The most damaging thing you learned in school wasn't something you learned in any specific class. It was learning to get good grades.
When I was in college, a particularly earnest philosophy grad student once told me that he never cared what grade he got in a class, only what he learned in it. This stuck in my mind because it was the only time I ever heard anyone say such a thing.
For me, as for most students, the measurement of what I was learning completely dominated actual learning in college. I was fairly earnest; I was genuinely interested in most of the classes I took, and I worked hard. And yet I worked by far the hardest when I was studying for a test.
In theory, tests are merely what their name implies: tests of what you've learned in the class. In theory you shouldn't have to prepare for a test in a class any more than you have to prepare for a blood test. In theory you learn from taking the class, from going to the lectures and doing the reading and/or assignments, and the test that comes afterward merely measures how well you learned.
In practice, as almost everyone reading this will know, things are so different that hearing this explanation of how classes and tests are meant to work is like hearing the etymology of a word whose meaning has changed completely.

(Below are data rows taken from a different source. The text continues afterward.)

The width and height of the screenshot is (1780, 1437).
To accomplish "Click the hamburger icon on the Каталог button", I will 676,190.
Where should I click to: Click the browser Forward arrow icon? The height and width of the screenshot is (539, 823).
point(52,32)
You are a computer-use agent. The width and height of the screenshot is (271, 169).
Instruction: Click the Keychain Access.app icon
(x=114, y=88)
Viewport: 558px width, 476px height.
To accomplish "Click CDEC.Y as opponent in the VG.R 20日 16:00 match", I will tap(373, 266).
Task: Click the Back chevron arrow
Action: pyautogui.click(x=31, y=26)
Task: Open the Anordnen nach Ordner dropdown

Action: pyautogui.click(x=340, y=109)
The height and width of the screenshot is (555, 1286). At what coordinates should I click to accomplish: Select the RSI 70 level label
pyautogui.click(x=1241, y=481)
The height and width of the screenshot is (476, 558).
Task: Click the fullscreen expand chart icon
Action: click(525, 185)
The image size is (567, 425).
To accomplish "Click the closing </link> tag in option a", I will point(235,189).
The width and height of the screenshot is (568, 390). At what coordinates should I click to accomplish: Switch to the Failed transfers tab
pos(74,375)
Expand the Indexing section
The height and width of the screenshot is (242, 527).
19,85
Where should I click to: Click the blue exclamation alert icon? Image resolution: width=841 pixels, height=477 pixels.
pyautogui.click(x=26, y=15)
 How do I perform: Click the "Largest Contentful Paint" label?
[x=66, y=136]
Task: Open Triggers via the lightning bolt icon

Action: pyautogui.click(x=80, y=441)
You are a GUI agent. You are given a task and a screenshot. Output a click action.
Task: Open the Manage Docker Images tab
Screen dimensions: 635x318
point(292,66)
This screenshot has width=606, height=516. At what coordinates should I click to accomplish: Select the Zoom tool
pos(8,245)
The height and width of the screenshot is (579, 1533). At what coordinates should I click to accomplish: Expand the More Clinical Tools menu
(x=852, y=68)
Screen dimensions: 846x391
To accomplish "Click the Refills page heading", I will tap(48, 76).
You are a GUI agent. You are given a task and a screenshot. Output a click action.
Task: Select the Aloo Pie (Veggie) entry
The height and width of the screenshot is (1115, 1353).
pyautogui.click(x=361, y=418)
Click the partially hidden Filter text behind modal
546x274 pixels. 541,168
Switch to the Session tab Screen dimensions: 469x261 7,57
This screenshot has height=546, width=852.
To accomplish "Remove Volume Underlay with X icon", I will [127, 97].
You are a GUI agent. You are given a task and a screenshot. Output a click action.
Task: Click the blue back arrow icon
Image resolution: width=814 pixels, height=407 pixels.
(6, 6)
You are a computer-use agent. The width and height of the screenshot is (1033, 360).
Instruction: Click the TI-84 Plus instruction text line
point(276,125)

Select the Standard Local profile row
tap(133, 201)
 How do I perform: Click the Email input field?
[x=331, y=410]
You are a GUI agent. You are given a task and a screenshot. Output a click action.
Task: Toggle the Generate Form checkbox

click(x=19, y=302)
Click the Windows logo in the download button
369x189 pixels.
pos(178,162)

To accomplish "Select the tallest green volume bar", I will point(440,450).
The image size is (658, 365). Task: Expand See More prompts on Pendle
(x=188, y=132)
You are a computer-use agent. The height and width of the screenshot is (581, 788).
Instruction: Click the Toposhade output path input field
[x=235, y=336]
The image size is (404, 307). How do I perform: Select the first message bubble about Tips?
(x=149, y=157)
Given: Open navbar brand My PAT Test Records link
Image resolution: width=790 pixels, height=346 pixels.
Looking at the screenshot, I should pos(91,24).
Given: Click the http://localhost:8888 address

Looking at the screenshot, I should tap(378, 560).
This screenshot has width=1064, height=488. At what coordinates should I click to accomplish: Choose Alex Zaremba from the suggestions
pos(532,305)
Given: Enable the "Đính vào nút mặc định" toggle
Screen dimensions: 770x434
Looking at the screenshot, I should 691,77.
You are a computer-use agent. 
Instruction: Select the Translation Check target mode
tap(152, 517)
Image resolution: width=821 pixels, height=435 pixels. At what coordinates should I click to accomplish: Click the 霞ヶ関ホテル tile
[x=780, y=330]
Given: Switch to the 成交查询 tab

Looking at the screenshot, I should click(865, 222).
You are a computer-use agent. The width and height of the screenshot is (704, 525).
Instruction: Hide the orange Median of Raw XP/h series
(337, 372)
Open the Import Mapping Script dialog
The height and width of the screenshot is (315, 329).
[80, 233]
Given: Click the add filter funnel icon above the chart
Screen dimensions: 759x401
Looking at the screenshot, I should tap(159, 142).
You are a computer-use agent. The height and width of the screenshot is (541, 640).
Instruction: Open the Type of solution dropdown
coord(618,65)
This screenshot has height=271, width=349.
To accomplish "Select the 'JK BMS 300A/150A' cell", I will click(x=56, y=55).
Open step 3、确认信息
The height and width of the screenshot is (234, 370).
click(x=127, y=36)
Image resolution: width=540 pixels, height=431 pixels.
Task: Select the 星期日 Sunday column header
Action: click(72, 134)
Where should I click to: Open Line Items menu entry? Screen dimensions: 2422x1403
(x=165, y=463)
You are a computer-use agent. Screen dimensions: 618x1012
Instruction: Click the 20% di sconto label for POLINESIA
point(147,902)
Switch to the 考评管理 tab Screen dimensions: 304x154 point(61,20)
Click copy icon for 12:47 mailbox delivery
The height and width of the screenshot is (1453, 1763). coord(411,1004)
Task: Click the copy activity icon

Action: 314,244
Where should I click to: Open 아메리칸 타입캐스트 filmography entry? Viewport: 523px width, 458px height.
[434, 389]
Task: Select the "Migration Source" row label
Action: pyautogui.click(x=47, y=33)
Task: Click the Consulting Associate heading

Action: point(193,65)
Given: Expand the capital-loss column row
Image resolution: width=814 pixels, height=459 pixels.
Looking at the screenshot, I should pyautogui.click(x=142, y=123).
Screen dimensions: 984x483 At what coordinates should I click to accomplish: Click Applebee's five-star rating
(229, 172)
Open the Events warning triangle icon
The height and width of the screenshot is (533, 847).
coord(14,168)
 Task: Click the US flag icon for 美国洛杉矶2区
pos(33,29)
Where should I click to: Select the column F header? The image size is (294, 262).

In practice, the phrase "studying for a test" was almost redundant, because that was when one really studied. The difference between diligent and slack students was that the former studied hard for tests and the latter didn't. No one was pulling all-nighters two weeks into the semester.
Even though I was a diligent student, almost all the work I did in school was aimed at getting a good grade on something.
To many people, it would seem strange that the preceding sentence has a "though" in it. Aren't I merely stating a tautology? Isn't that what a diligent student is, a straight-A student? That's how deeply the conflation of learning with grades has infused our culture.